よかった。吐き出した勢いで息を吹き返した。殺したくないとはいえ、男相手に口から息を吹き込むとか御免だ。


そして、もれなく外に放り出した。




「あとはこっちで何とかするから、もう行っていいぞ」


スリ師弟の水の腕輪を解除してやる。


「これも持ってけ」無個性男に金を返す。


「いいのか?」


「取り立てる相手が分かったからな。二度と妙なことを考えないようにしてやるし、諦めが悪いようなら誘き寄せてホームグラウンド(砂漠)で干乾びさせてやるよ」


腕を一振りすると、室内の湿気が無くなる代わりに、俺の周囲に数個の水球が漂っていく。


「あいつらが回復する前に逃げたほうが良いと思うぞ」


二人が姿を消したのはあっという間だった。


「さてと」


ここのボスであろう男が消えた扉を開けると、踊り場、そして下り階段が眼下に見える。


再び仕込みを始めながら、俺は階段を下り始めた。





ポーチ奪還まで行けなかった(´・ω・`)



小僧がやっていた暇つぶしは、コインフラリッシュと呼ばれる曲芸の中の、コインロールという技の一つです。
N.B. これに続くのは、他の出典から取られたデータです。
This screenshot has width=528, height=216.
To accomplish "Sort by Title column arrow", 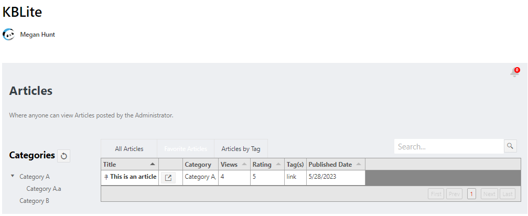I will click(x=153, y=165).
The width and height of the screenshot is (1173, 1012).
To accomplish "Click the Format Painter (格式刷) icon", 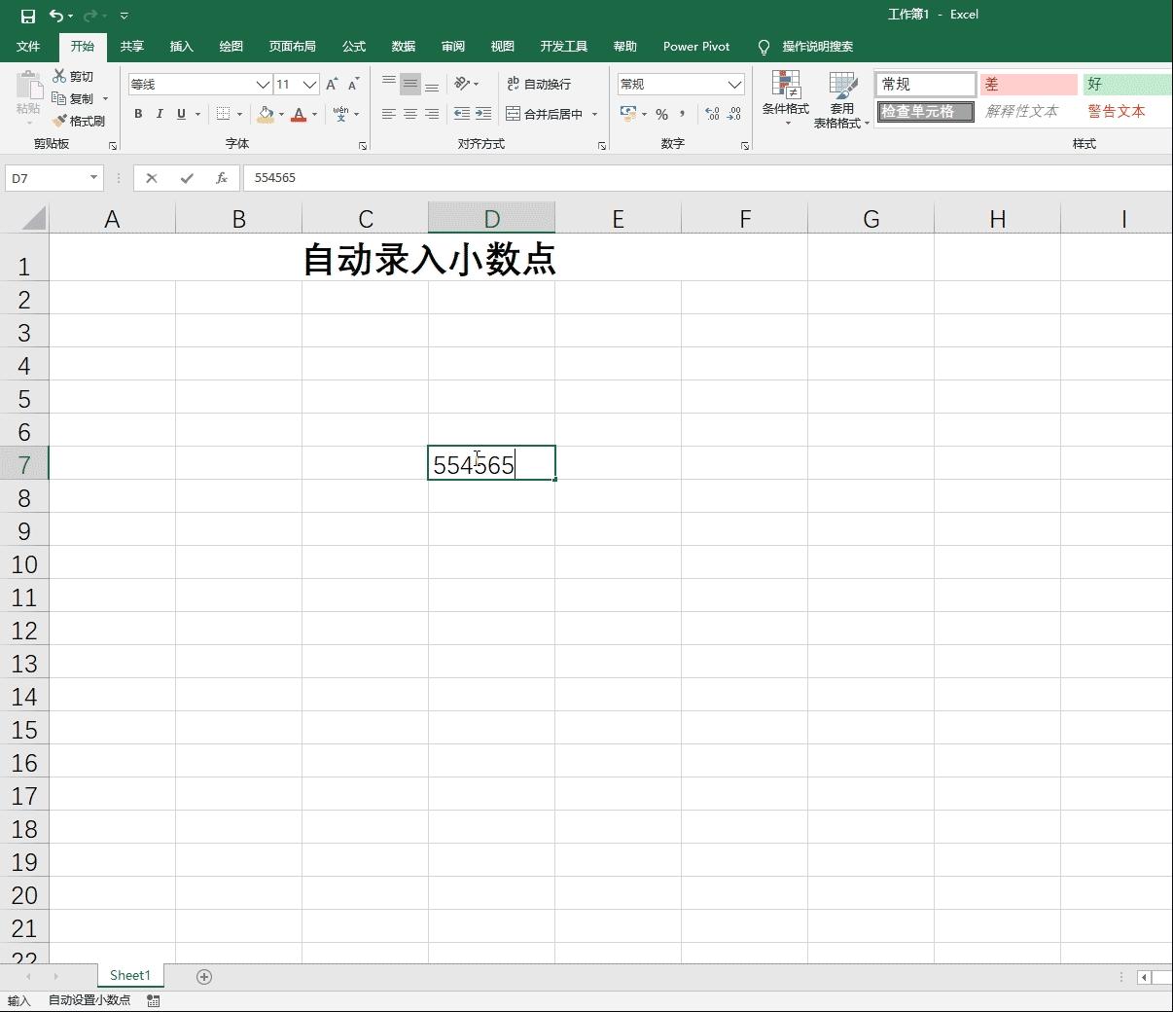I will (60, 121).
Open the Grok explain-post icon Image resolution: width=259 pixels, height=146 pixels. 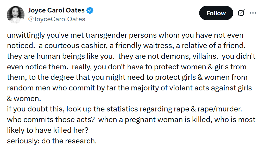(241, 13)
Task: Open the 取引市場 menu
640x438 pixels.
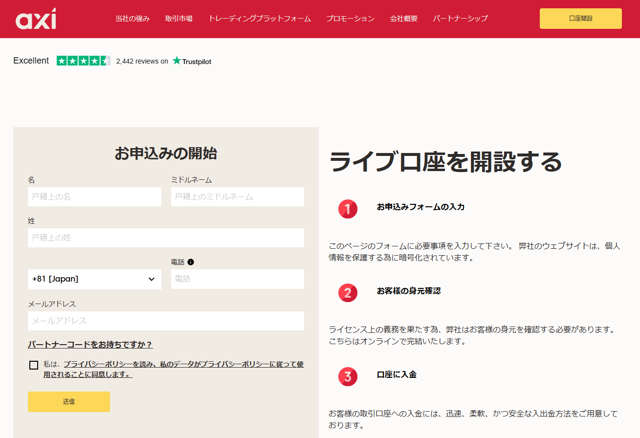Action: tap(179, 19)
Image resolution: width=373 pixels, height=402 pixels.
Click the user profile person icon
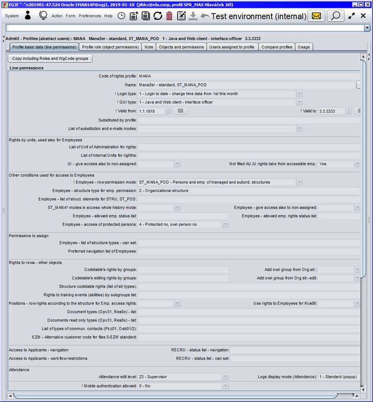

興味がある方は検索してみてください。

マジシャンがカードマジックに入る前に見せる、華麗なカード捌きをカードフラリッシュと呼びます。

作中では“スリの~”とかありますが、ジャグリングの一種ですので誤解なきようお願いします。


今回もお読みいただきありがとうございました。